> [How to complete this task] In the entries below, find the line with "Where should I" and the line with "Image resolution: width=1088"; copy them and every line between them exactly, but not the pictures.

(Saved data entries)
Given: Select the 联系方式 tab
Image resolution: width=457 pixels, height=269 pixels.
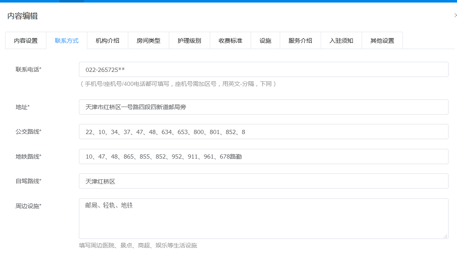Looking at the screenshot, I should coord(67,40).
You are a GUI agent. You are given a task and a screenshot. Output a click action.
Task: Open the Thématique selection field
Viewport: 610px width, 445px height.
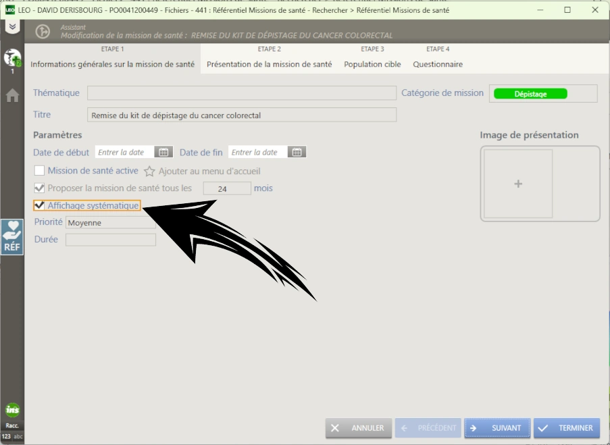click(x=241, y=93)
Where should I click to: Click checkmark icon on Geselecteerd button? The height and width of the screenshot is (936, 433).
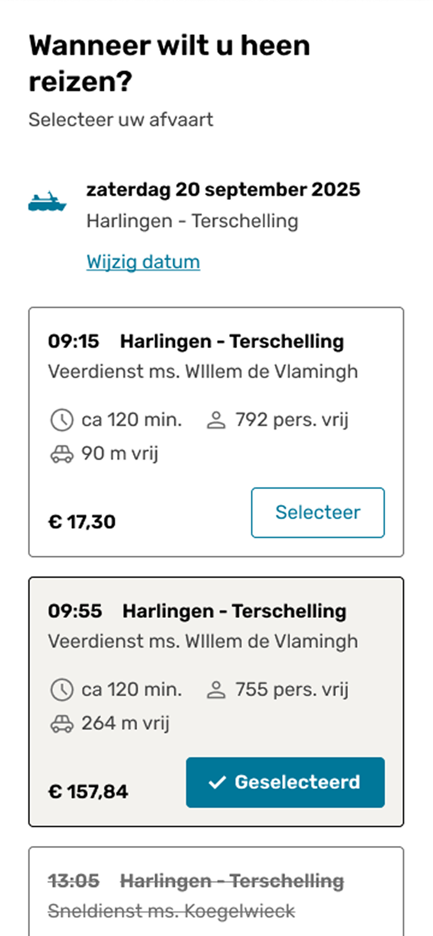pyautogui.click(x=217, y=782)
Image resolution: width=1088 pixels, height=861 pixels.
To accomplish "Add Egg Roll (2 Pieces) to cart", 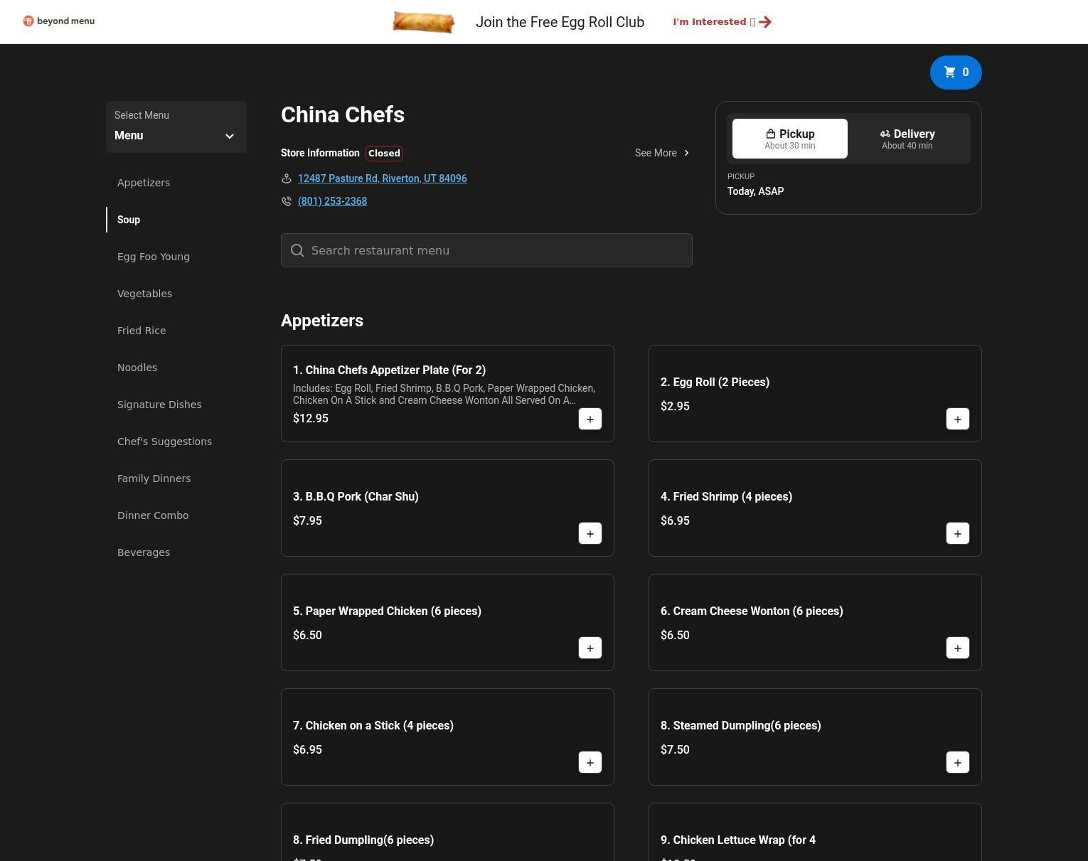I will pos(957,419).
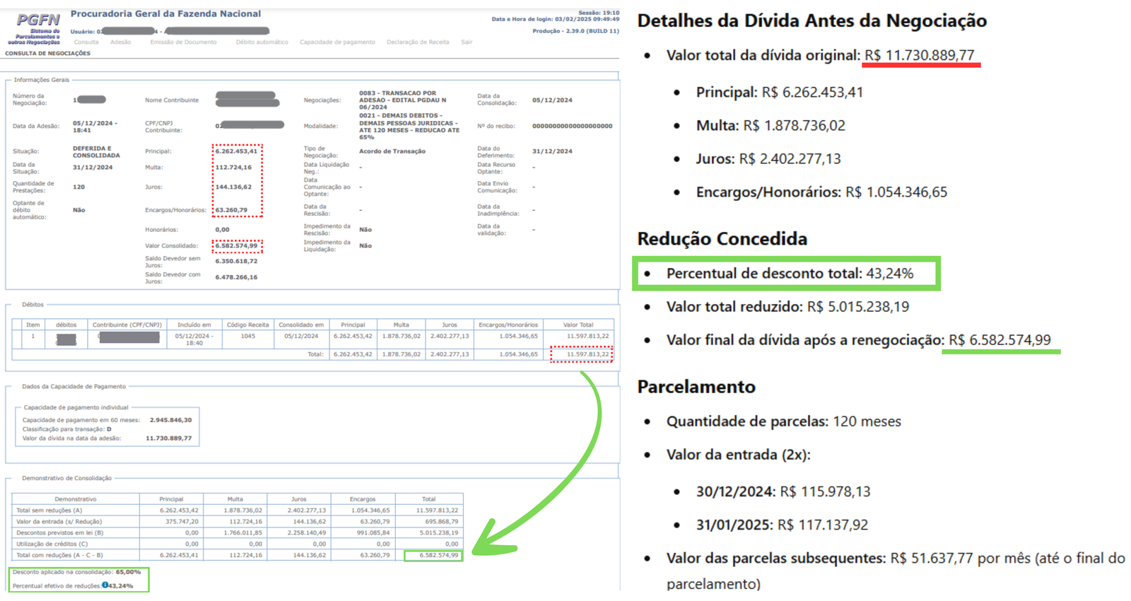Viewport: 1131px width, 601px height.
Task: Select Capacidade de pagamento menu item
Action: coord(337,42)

--

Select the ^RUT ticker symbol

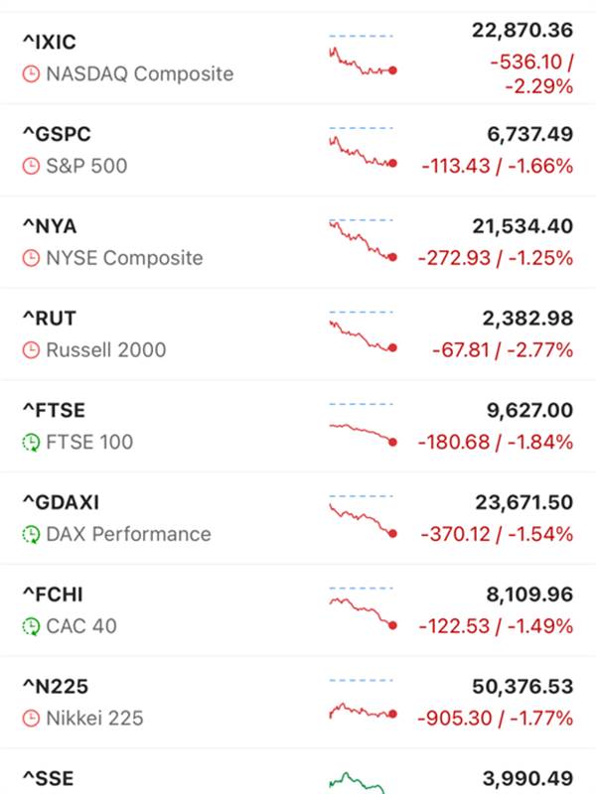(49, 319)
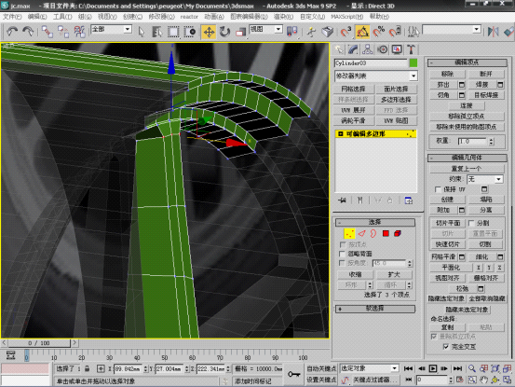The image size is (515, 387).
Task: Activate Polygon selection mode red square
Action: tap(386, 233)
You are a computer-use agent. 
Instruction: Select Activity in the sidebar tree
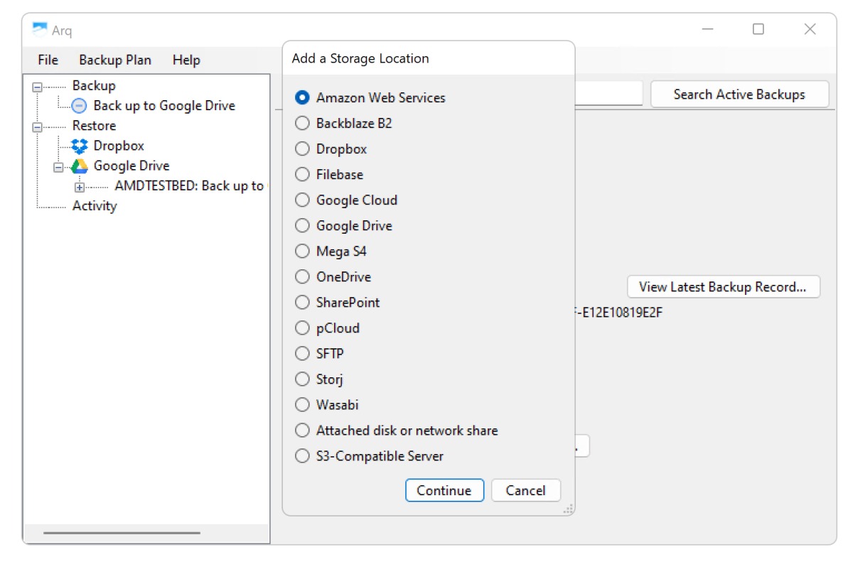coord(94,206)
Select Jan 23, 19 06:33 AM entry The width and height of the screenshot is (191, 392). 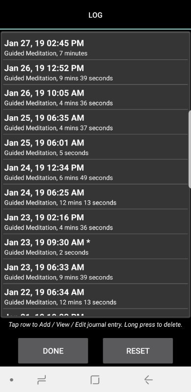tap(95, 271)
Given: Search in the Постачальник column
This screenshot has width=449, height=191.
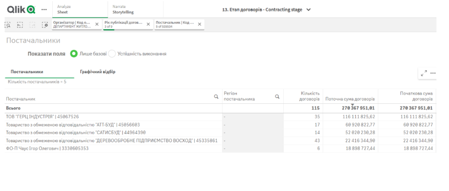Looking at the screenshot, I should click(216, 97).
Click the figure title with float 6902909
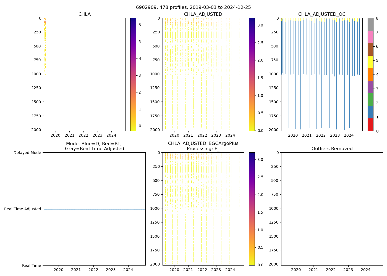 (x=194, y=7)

--

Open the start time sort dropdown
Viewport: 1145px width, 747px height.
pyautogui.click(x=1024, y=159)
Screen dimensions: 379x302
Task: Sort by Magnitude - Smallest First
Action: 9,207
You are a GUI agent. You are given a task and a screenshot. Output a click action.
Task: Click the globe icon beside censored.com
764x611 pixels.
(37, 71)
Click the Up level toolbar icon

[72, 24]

> [Exercise solution]
Where should I click to: Click checkmark icon on Geselecteerd button? The height and width of the screenshot is (936, 433).
pyautogui.click(x=217, y=782)
Image resolution: width=1088 pixels, height=861 pixels.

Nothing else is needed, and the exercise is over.